Due to the simplicity and robustness of PointNet++, in this paper, we select it as our backbone for point-wise multispectral LiDAR point cloud classification. The features learned by the PointNet++ contain some ineffective channels, which cost heavy computation resources and result in a decrease of classification accuracy. Therefore, to emphasize important channels and suppress the channels unconducive to prediction, a Squeeze-and-Excitation block (SE-block) [
41] is integrated into the PointNet++, termed as SE-PointNet++. The proposed SE-PointNet++ architecture is applied to the Titan multispectral LiDAR data collected in 2014. We select 13 representative regions and label them manually with six categories by taking into account ground objects distributions in the study areas and the geometrical and spectral properties of the Titan multispectral LiDAR data. The main contributions of the study include the following:
- (1)
A novel end-to-end SE-PointNet++ is proposed for the point-wise multispectral LiDAR point cloud classification task.

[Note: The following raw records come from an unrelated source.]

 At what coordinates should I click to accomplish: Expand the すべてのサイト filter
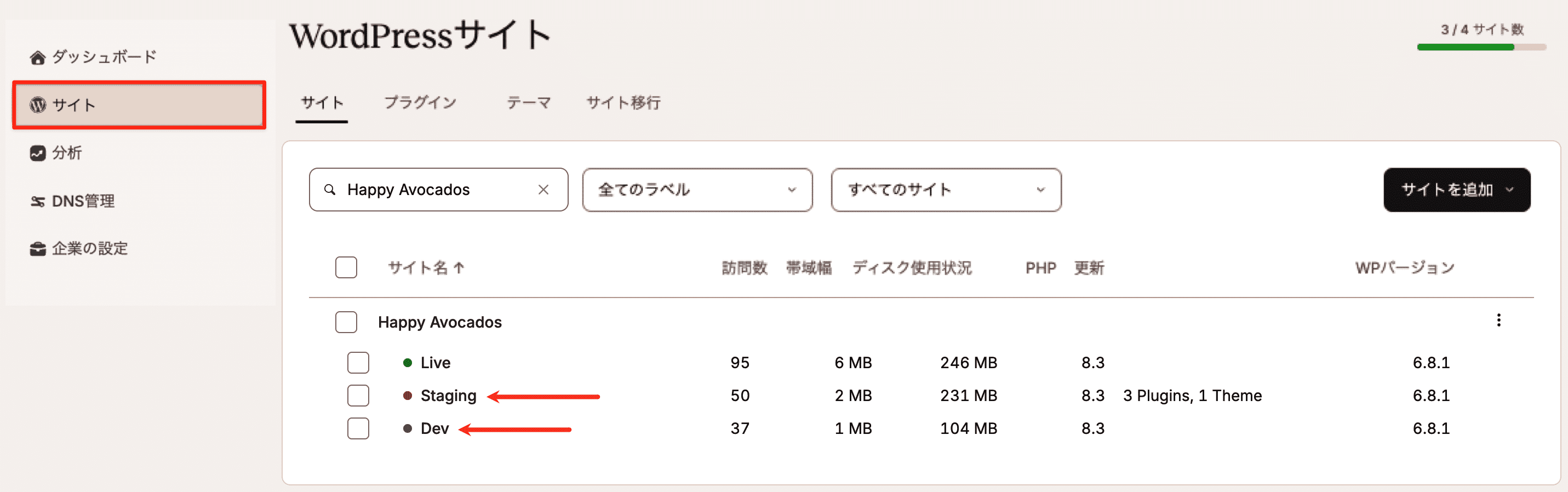click(x=946, y=190)
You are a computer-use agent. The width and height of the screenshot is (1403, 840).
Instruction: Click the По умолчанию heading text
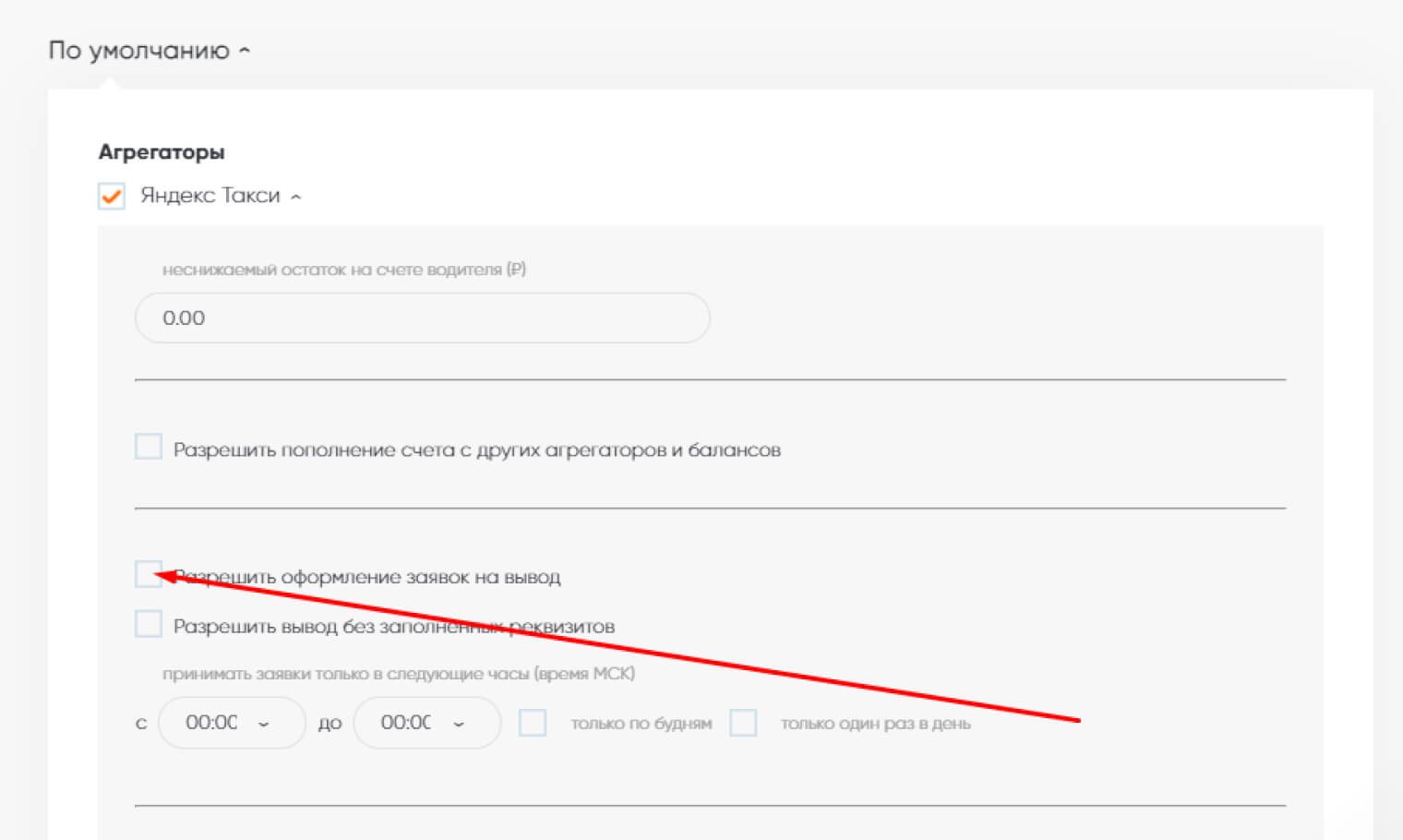click(x=138, y=50)
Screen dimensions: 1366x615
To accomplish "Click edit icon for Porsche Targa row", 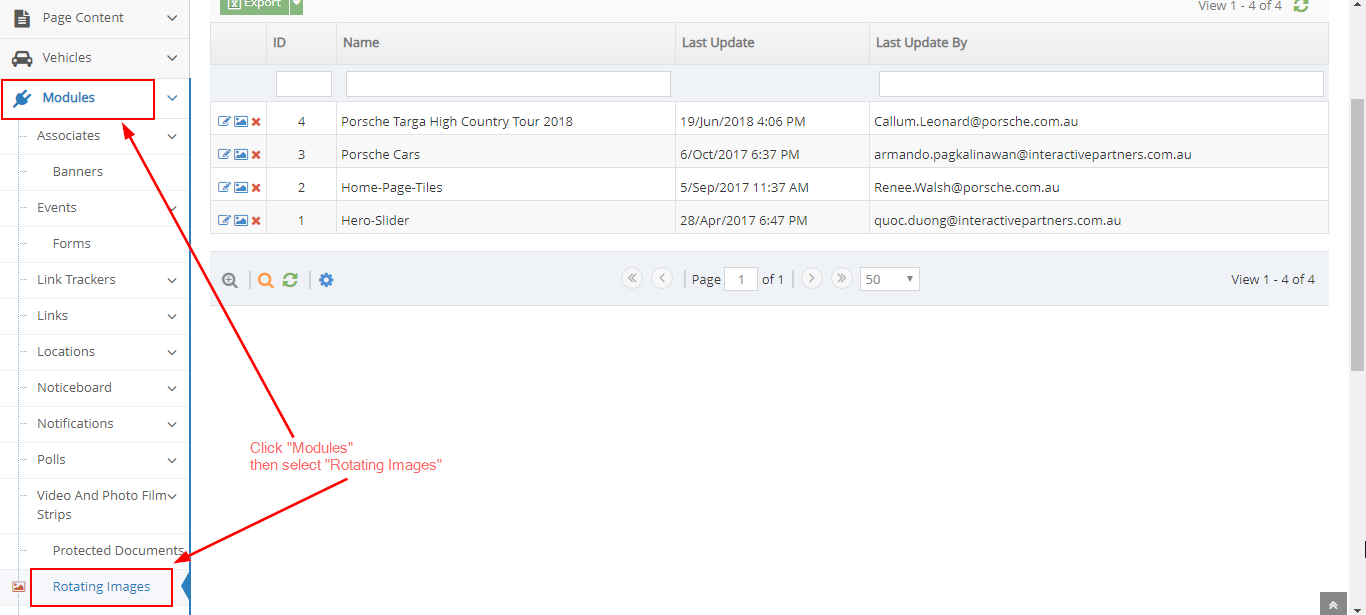I will coord(224,122).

Specifically, to improve point cloud classification performance, a Squeeze-and-Excitation block (SE-block), which emphasizes important channels and suppresses the channels unconducive to prediction, is embedded into the PointNet++ network.
- (2)
We investigate by comprehensive comparisons the feasibility of multispectral LiDAR data and the superiority of the proposed architecture for point cloud classification tasks, as well as the influence of the sampling strategy on point cloud classification accuracy.
5. Conclusions
The multispectral LiDAR point cloud data contain both geometrical and multi-wavelength information, which contributes to identifying different land-cover categories. In this study, we proposed an improved PointNet++ architecure, named SE-PointNet++, by integrating an SE attention mechanism into the PointNet++ for the multispectral LiDAR point cloud classification task. First, data preprocessing was performed for data merging and annotation. A set of samples were obtained by the FPS point sampling method. By embedding the SE-block into the PointNet++, the SE-PointNet++ is capable of both extracting local geometrical relationships among points from unevenly sampled data, and strengthening important feature channels simultaneously, which improves multispectral LiDAR point cloud classification accuracies.
We have tested the SE-PointNet++ on the Titan airborne multispectral LiDAR data. The dataset was classified into six land-cover categories: road, building, grass, tree, soil, and powerline. Quantitative evaluations showed that our SE-PointNet++ achieved a classification performance with the OA, mIoU, F1-score, and Kappa coefficient of 91.16%, 60.15%, 73.14%, and 0.86 of, respectively. In addition, the comparative studies with five established methods also confirmed that the SE-PointNet++ was feasible and effective in 3-D multispectral LiDAR point cloud classification tasks.